La nieve tiende un manto de luz sobre la noche. El silencio barre mis pensamientos y me abraza. Disfruto de este momento de intimidad esperando la hora de darle la leche a mi hijo.

miércoles, 16 de enero de 2013

invierno


Se hizo esperar pero al final llegó. Me pongo la campera, la gorra, la bufanda, los guantes, salgo a la vereda de casa, hundo las botas en la nieve, y tomo un café. El cielo desborda de azul. Es la primera vez que me alegro por la llegada del invierno. Increíblemente, lo había extrañado.

***

Un copo de nieve se desprende de la rama de un árbol y con el resplandor del sol se produce un efecto mágico. 

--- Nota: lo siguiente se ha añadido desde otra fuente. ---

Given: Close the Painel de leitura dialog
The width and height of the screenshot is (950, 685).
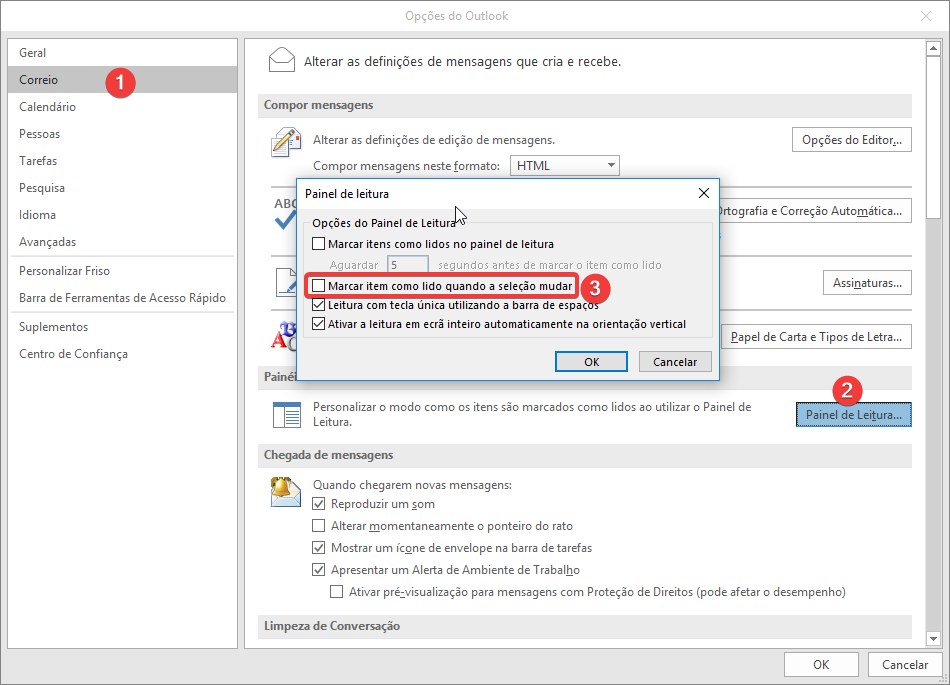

miércoles, 9 de enero de 2013

milagros


XVIII

Una mañana me sorprendió su primera carcajada. 
¿Cómo “aprendió” a reír?



milagros


XVI

Frente a las ventanas de casa se ve el final del parque y los tranvías rojos que van hacia el mar de Scheveningen. Pasan uno detrás del otro, cada cinco minutos, y con Fabrizio pegado al pecho siento el calor del abrazo como una huella blanda, profunda, silenciosa. “Que el mundo siga girando a su antojo; no tengo prisa”. Recuesto a mi hijo sobre las rodillas, me mira con ojos curiosos, deja escapar unos sonidos como si quisiera contarme algo, me sonríe, le doy un beso en la nariz. 

XVII

“Mirá el milagro que hicimos juntos”, me dice Chris señalándome a Fabrizio mientras lo paseamos en el cochecito. Me emociono hasta las lágrimas, abrazo a Chris, beso a mi hijo, recojo castañas debajo de los árboles, y seguimos caminando en silencio.